Stored records >>
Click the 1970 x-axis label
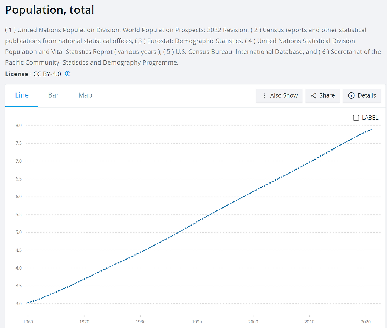 pos(84,322)
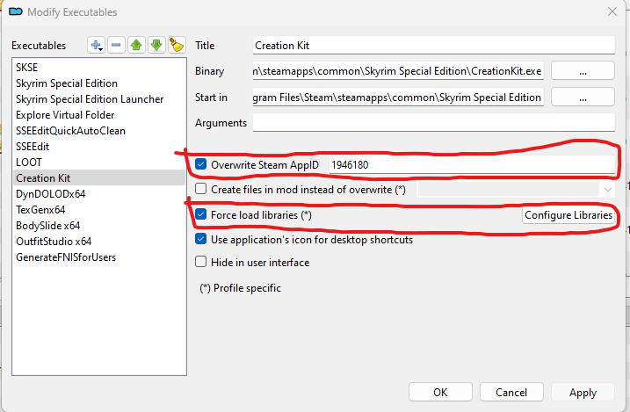Click the add executable plus icon

coord(97,45)
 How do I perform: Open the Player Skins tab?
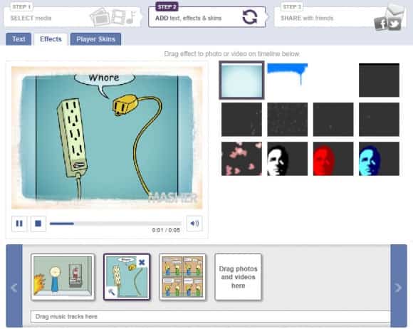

Assignment >>
Your copy should match every entry above exactly and contain no pictures.

Answer section >>
Click the 1970 x-axis label
 pos(84,322)
Click the add executable plus icon

coord(97,45)
 How do I perform: Open the Player Skins tab?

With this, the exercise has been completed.